Cango Inc. sold 4,451 BTC for roughly $305 million in USDT on February 9, 2026, using the liquidity to partially repay a Bitcoin-collateralized loan and reinforce its balance sheet. In the same breath, the miner signaled a strategic pivot: it plans to redeploy capital to convert parts of its mining footprint into GPU compute capacity for AI workloads.

Cango said the sale reduced its reported crypto holdings to about 3,000 BTC, and it framed the move as a deliberate reset as mining economics tighten after the halving and rising network difficulty. The company is effectively trading some BTC exposure for more balance-sheet flexibility while it retools its revenue model.

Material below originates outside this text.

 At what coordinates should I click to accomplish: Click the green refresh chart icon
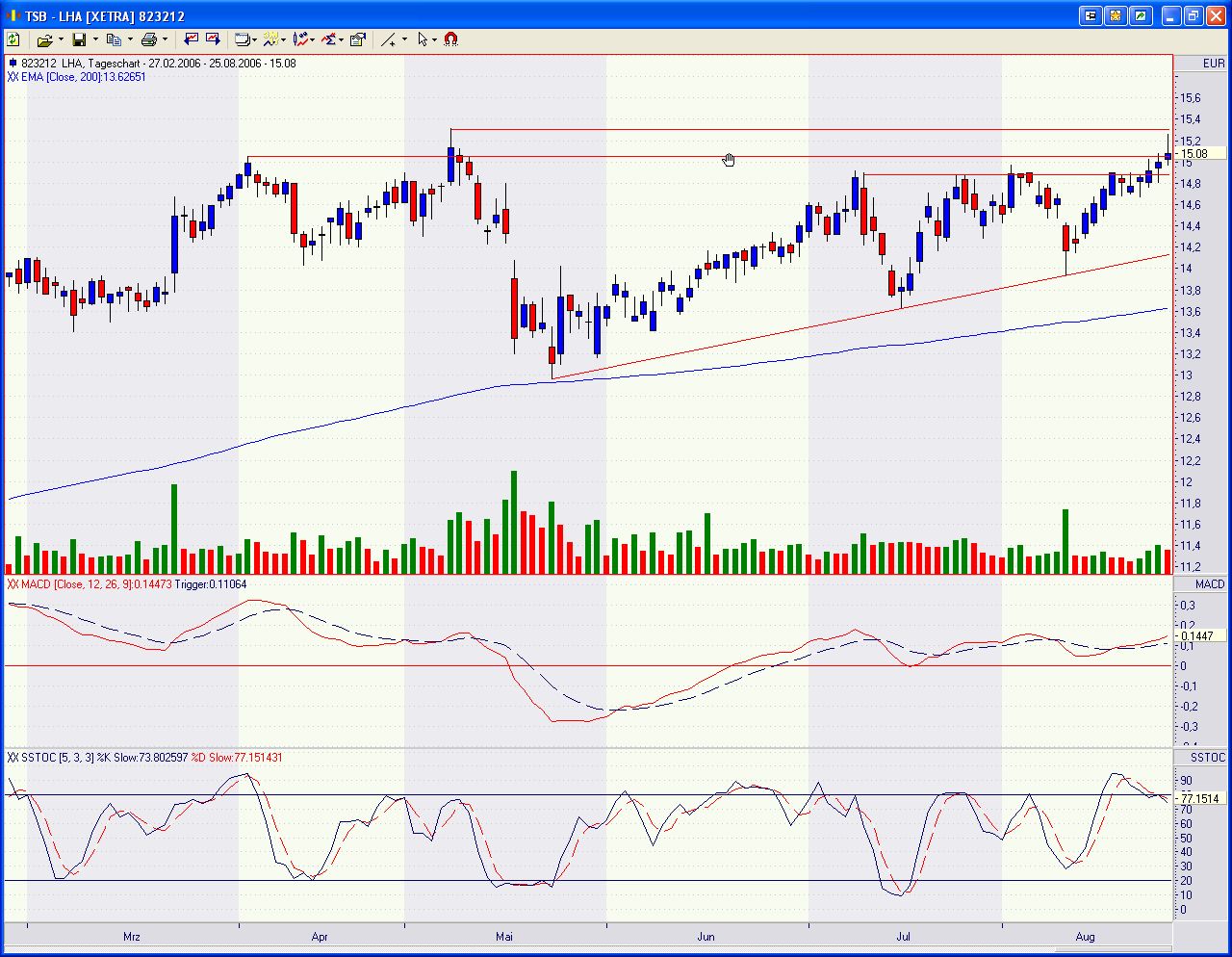tap(13, 39)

Deleveraging first, then reinvestment

Cango executed the BTC sale into a market already under downward pressure, receiving approximately $305 million in USDT. The immediate priority was deleveraging, with proceeds earmarked to partially repay a Bitcoin-backed loan and add operational liquidity as mining margins compressed. The end-state from this step is clear in the company’s own framing: a smaller BTC treasury position and a stronger liquidity buffer intended to extend runway.

The divestment also functions as a portfolio decision, not just a financing move. By shrinking holdings to roughly 3,000 BTC, Cango reduces direct mark-to-market sensitivity and shifts risk from price exposure toward execution on a new business line. That trade can stabilize near-term balance-sheet optics, but it also raises the bar on delivery for whatever comes next.

Cango’s “next” is an AI compute buildout that leans on existing infrastructure. The company plans to repurpose grid-connected mining sites into modular, containerized GPU compute nodes aimed at AI inference capacity, initially targeting small and medium enterprises. This is a classic adjacency play: reuse power, cooling, and site operations while changing the workload from hashpower to compute services. It also appointed Jack Jin as CTO for its AI business line, citing his experience managing multi-node GPU clusters at Zoom Communications.

Execution risk becomes the headline variable

Cango has not positioned this as a hard exit from mining. The company says it will keep mining operations, but shift emphasis toward operational efficiency and a blended hashrate-plus-compute model. In practical terms, that’s an attempt to diversify revenue sources while maintaining optionality if mining conditions improve.

The pivot comes with a candid constraint: execution will decide whether GPU compute becomes a durable cash-flow engine. KBW summarized the central risk bluntly, warning that “the path to monetization is fraught with execution challenges,” because technical deployment, client acquisition, and contract terms will determine whether the strategy produces stable recurring revenue. The financial backdrop adds urgency to that point, with the company described as trading near a 52-week low alongside negative free cash flow and a current ratio near 1.2.

What to watch next is less about the headline sale and more about operational proof. Early signals will come from phased GPU deployments at existing sites, CTO-led cluster integration, and evidence of real utilization—contract wins, sustained demand, and predictable service performance. At the same time, ongoing balance-sheet management will remain a parallel track, since the pivot’s credibility will be measured not only by buildout speed but by whether leverage and liquidity stay controlled while the new compute line ramps.